Collection entries

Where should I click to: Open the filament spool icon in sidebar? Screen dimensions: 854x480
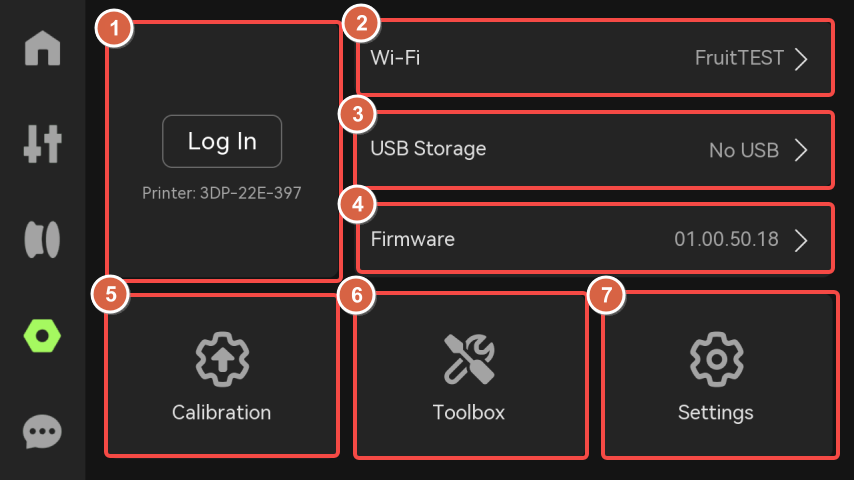point(42,240)
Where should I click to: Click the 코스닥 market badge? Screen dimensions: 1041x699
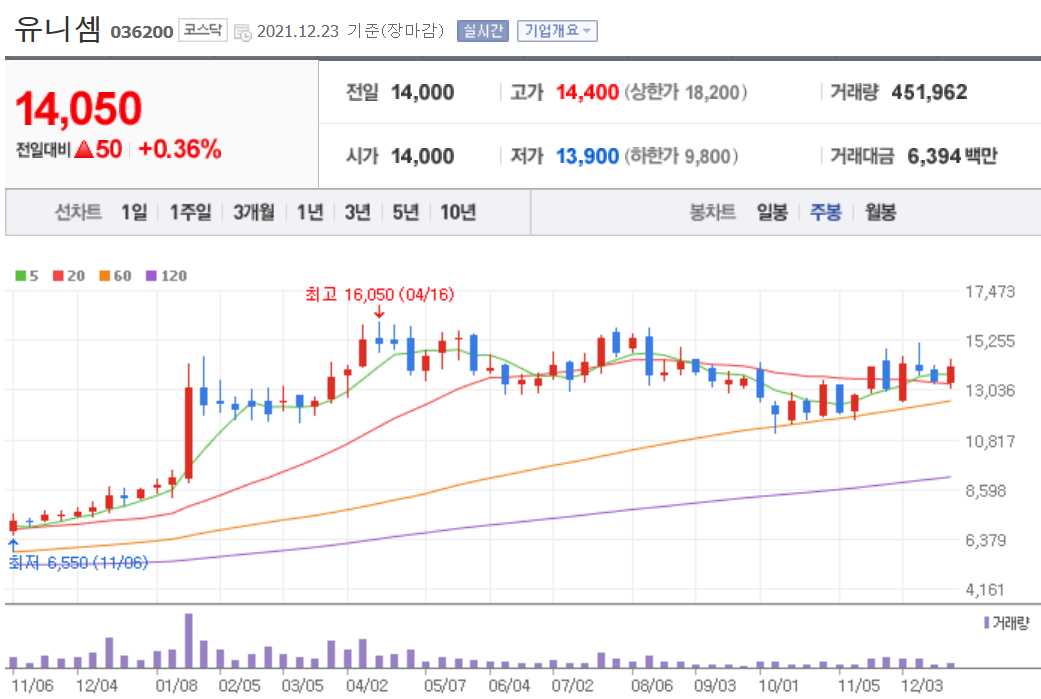pyautogui.click(x=203, y=29)
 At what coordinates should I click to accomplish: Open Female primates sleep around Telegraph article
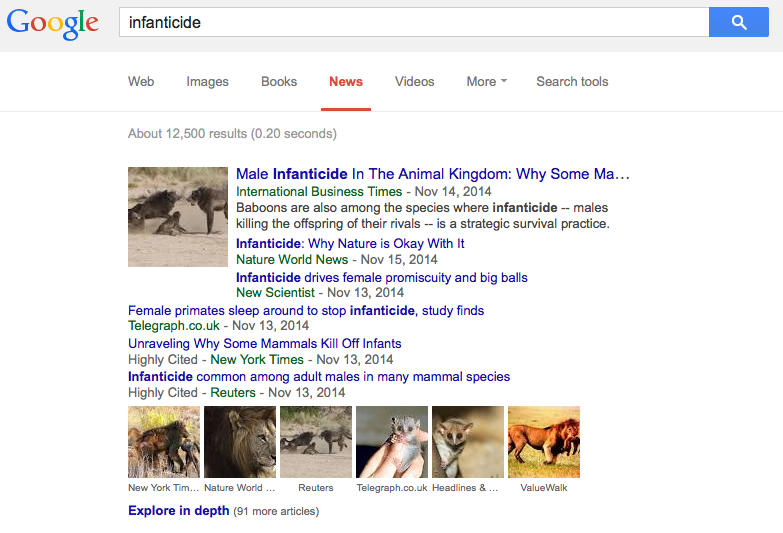[x=306, y=310]
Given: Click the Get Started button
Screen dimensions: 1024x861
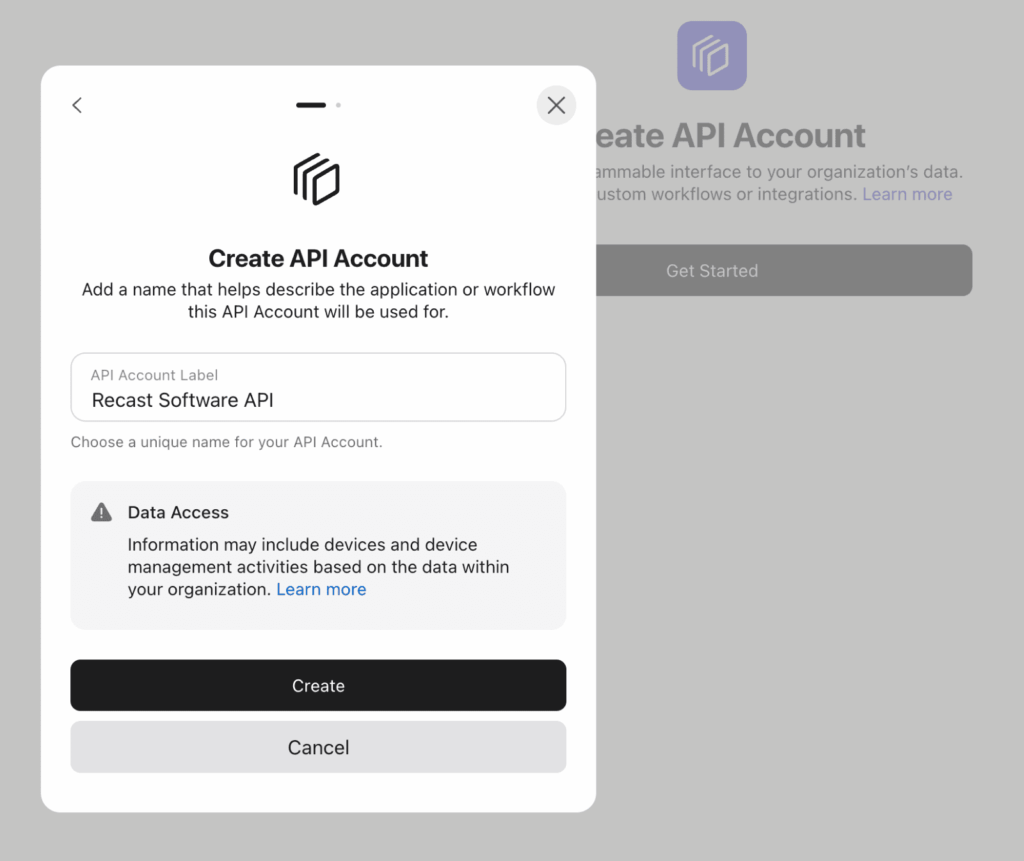Looking at the screenshot, I should (711, 270).
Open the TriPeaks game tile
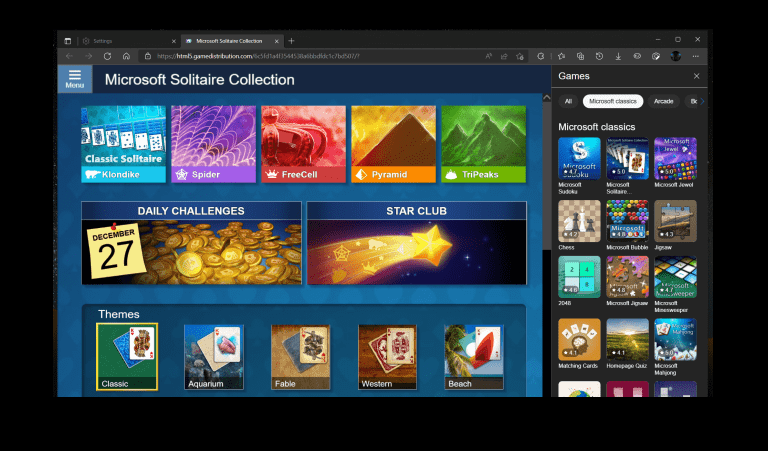The height and width of the screenshot is (451, 768). (483, 144)
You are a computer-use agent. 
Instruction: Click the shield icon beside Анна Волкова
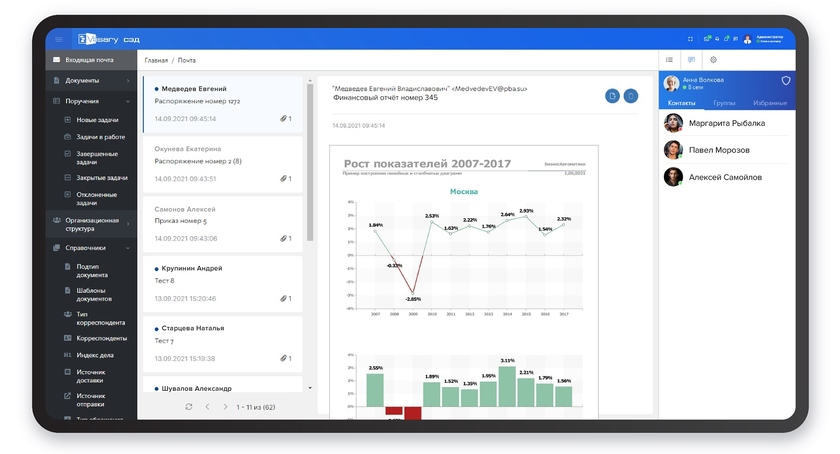coord(785,81)
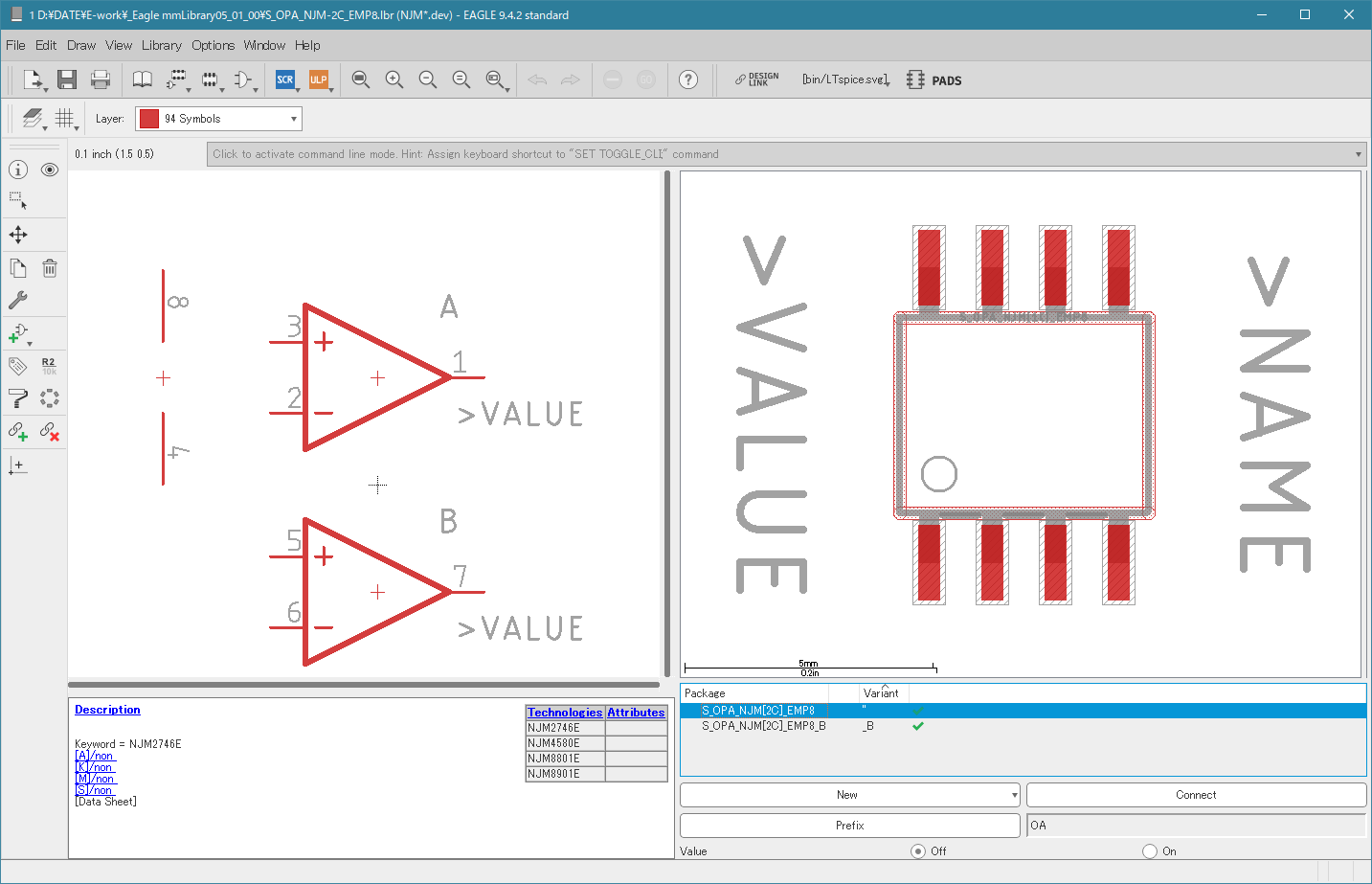Open the Draw menu
Screen dimensions: 1372x884
[x=81, y=45]
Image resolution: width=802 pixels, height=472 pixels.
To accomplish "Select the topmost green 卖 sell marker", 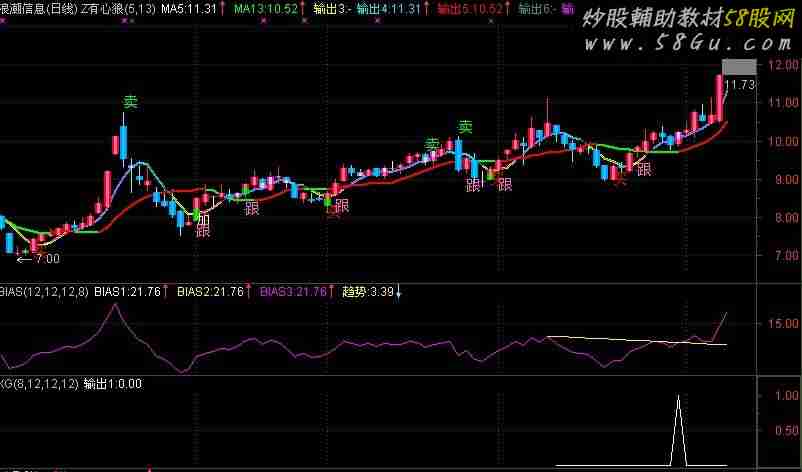I will coord(130,102).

§ **WORK ORDER**
When copying from the data above, begin at the line containing "Where should I click to: Click" and end at the line containing "Given: Click the Get Started button"; return those lines exactly and leave all pictures behind.

§ **YOUR RESPONSE**
Where should I click to: Click the 코스닥 market badge? Screen dimensions: 1041x699
pyautogui.click(x=203, y=29)
 At what coordinates should I click to accomplish: Open Female primates sleep around Telegraph article
[x=306, y=310]
Given: Click the Get Started button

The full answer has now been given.